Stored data

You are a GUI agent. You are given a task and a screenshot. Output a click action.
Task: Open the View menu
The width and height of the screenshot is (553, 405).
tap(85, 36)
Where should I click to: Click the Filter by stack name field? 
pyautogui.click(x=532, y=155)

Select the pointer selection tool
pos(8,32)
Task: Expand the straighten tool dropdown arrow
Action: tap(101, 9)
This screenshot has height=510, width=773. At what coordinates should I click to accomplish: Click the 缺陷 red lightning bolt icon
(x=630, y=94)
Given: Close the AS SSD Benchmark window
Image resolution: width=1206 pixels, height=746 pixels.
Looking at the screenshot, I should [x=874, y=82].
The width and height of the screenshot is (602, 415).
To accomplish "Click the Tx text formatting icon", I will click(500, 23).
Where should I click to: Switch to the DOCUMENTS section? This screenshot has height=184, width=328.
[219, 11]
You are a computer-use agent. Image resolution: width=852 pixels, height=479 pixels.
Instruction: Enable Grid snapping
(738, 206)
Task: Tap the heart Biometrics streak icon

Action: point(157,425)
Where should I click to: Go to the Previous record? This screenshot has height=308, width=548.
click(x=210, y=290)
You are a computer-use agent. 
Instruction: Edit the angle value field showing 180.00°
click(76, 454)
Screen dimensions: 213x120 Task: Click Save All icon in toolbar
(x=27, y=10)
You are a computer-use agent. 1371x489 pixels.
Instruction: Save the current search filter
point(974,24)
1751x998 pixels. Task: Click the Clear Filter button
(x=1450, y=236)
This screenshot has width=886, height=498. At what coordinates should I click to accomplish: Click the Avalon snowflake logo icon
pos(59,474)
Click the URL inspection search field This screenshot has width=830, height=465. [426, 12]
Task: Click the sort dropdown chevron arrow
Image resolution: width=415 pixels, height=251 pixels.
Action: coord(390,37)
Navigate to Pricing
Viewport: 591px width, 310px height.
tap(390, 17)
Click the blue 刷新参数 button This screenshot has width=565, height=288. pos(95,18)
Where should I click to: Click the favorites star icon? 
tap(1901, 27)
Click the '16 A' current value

TASK TO COMPLETE: Can you update the material above so that each "computer-use agent" reads "screen-control agent" instead, with nothing else changed?

RIGHT ANSWER:
You are a GUI agent. You are given a task and a screenshot. Output a click action.
Task: Open the View menu
The width and height of the screenshot is (553, 405).
tap(85, 36)
Where should I click to: Click the Filter by stack name field? 
pyautogui.click(x=532, y=155)

Select the pointer selection tool
pos(8,32)
Task: Expand the straighten tool dropdown arrow
Action: tap(101, 9)
This screenshot has height=510, width=773. At what coordinates should I click to accomplish: Click the 缺陷 red lightning bolt icon
(x=630, y=94)
Given: Close the AS SSD Benchmark window
Image resolution: width=1206 pixels, height=746 pixels.
Looking at the screenshot, I should [x=874, y=82].
The width and height of the screenshot is (602, 415).
To accomplish "Click the Tx text formatting icon", I will click(500, 23).
Where should I click to: Switch to the DOCUMENTS section? This screenshot has height=184, width=328.
[219, 11]
You are a screen-control agent. Image resolution: width=852 pixels, height=479 pixels.
Instruction: Enable Grid snapping
(738, 206)
Task: Tap the heart Biometrics streak icon

Action: point(157,425)
Where should I click to: Go to the Previous record? This screenshot has height=308, width=548.
click(x=210, y=290)
You are a screen-control agent. 
Instruction: Edit the angle value field showing 180.00°
click(76, 454)
Screen dimensions: 213x120 Task: Click Save All icon in toolbar
(x=27, y=10)
You are a screen-control agent. 1371x489 pixels.
Instruction: Save the current search filter
point(974,24)
1751x998 pixels. Task: Click the Clear Filter button
(x=1450, y=236)
This screenshot has width=886, height=498. At what coordinates should I click to accomplish: Click the Avalon snowflake logo icon
pos(59,474)
Click the URL inspection search field This screenshot has width=830, height=465. [426, 12]
Task: Click the sort dropdown chevron arrow
Image resolution: width=415 pixels, height=251 pixels.
Action: coord(390,37)
Navigate to Pricing
Viewport: 591px width, 310px height.
tap(390, 17)
Click the blue 刷新参数 button This screenshot has width=565, height=288. pos(95,18)
Where should I click to: Click the favorites star icon? 
tap(1901, 27)
Click the '16 A' current value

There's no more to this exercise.